When the sultanas have had half an hour in the tea, drain them in a seive and add them to the flour mixture. In a measuring jug, beat the egg. Top the beaten egg up with the milk until you have 150ml of liquid, and stir it gradually into the flour mixture (you may not need all of it), mixing all the time with a wooden spoon, until you have a soft dough that holds together but is not sticky. Try not to over-handle the dough so that your scones are light and fluffy. Roll the dough out on a floured surface to a thickness of about 1cm, and cut out rounds with a 5cm circular cutter.

Place the rounds onto greased baking sheets and brush the tops with any remaining milk/egg mixture (if you have none left, plain milk will do). Bake for 10 minutes until golden brown.

These scones are at their very best served as soon as they come out of the oven, split in half, spread with jam and cream. Once cooled, they’ll keep for a couple of days in an airtight tin.

Cheese scones

Cheese scones, English, savoury and light, were one of the first things I learnt how to cook in school home economics lessons. The scones we turned out at school were really pretty awful – there was not enough cheese, and they were full of margarine. But a good cheese scone, properly spiced, made with butter and plenty of strong cheese, can be very different, such that Dr W will eat three, buttered, in one go and then make strange contented sighing sounds for the next couple of hours.

This is (as my home economics teacher doubtless realised, despite her margarine/cheese stinginess problems) a great recipe for kids. It’s easy, it introduces them to the rubbing-in method they’ll use when they’re feeling advanced enough to attempt pastry, and it’s hard to mess up. And what child doesn’t get a huge kick out of baking something to go in his own lunchbox?

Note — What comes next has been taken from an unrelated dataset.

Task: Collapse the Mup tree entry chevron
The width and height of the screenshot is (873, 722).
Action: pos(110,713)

We ate these as part of a sort of high-tea arrangement late on Sunday afternoon. I like them with lots of butter and a little Marmite, which really makes the parmesan and cheddar in the scones sing. When buying the cheese for these scones, make sure your cheddar is a mature, flavourful variety.

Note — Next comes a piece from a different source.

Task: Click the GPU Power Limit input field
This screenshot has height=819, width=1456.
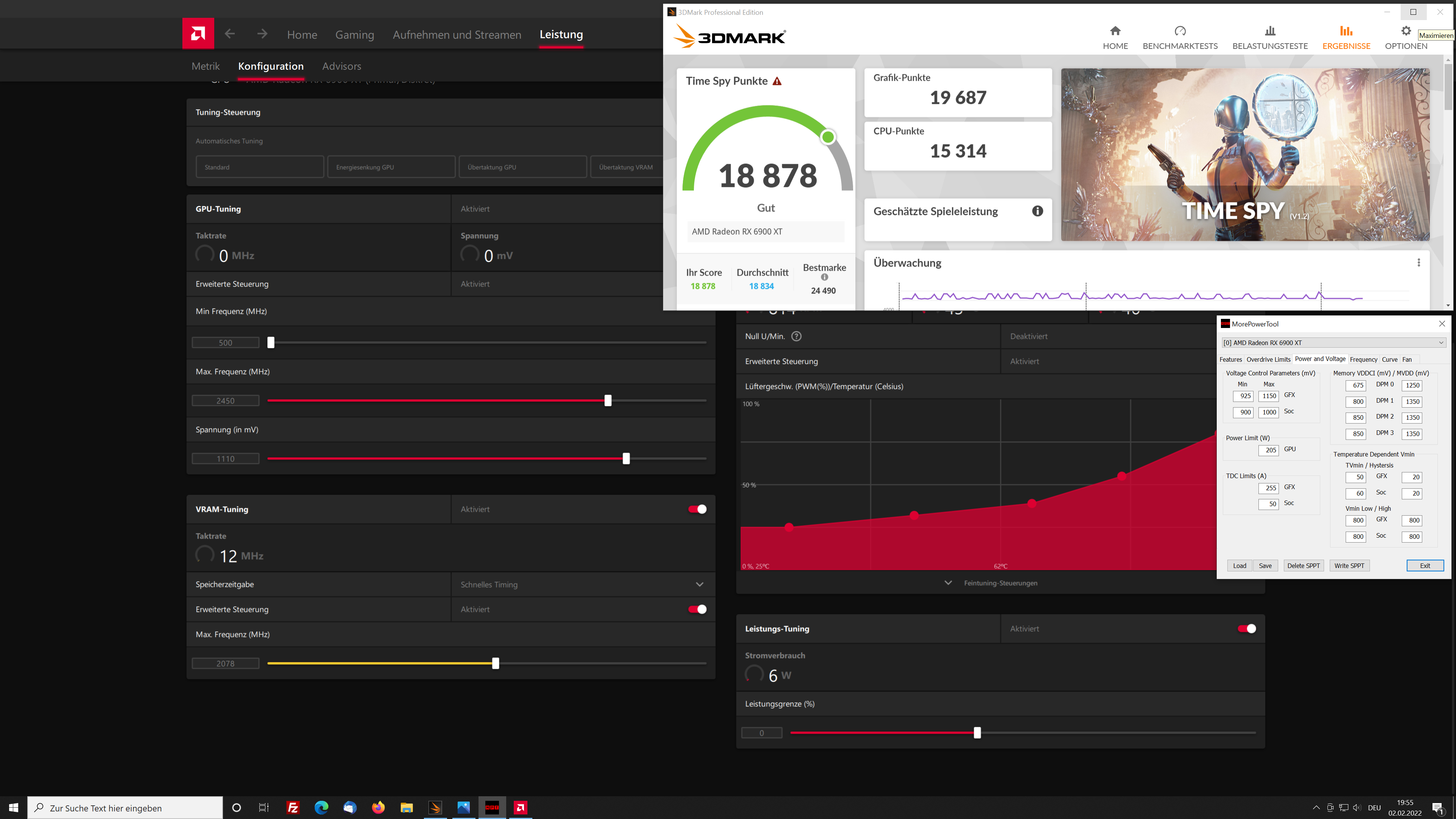Action: point(1269,450)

To make 8 cheese scones you’ll need:

225g self-raising flour
½ teaspoon salt
1 teaspoon powdered mustard
½ teaspoon cayenne pepper
50g softened, salted butter
50g cheddar, grated
25g parmesan, grated
150ml whole milk, plus a little to glaze

Preheat the oven to 230° C (450° F).

Sift the flour, salt, mustard and cayenne into a bowl (hold the sieve up high – you’re trying to aerate the mixture as much as you can). Cut the butter into pieces and rub it into the flour mixture with your fingertips until you have a mixture that resembles breadcrumbs. Grate the cheeses and stir them into the flour mixture. Pour all the milk into the bowl with the flour and cheese, and use a knife to bring everything together into a dough.

Roll the dough out on a floured surface until it is 1cm thick, and cut into rounds with a fluted 6.5cm cutter. Arrange on a greased baking sheet and brush the top of each scone with milk. Bake for 8-10 minutes, until the scones have risen and are golden. These are fantastic served straight from the oven. If you want to ring the changes, try adding a tablespoon of Herbes de Provence with the cheeses for a cheese and herb scone – really good served with a slice of sharp cheese.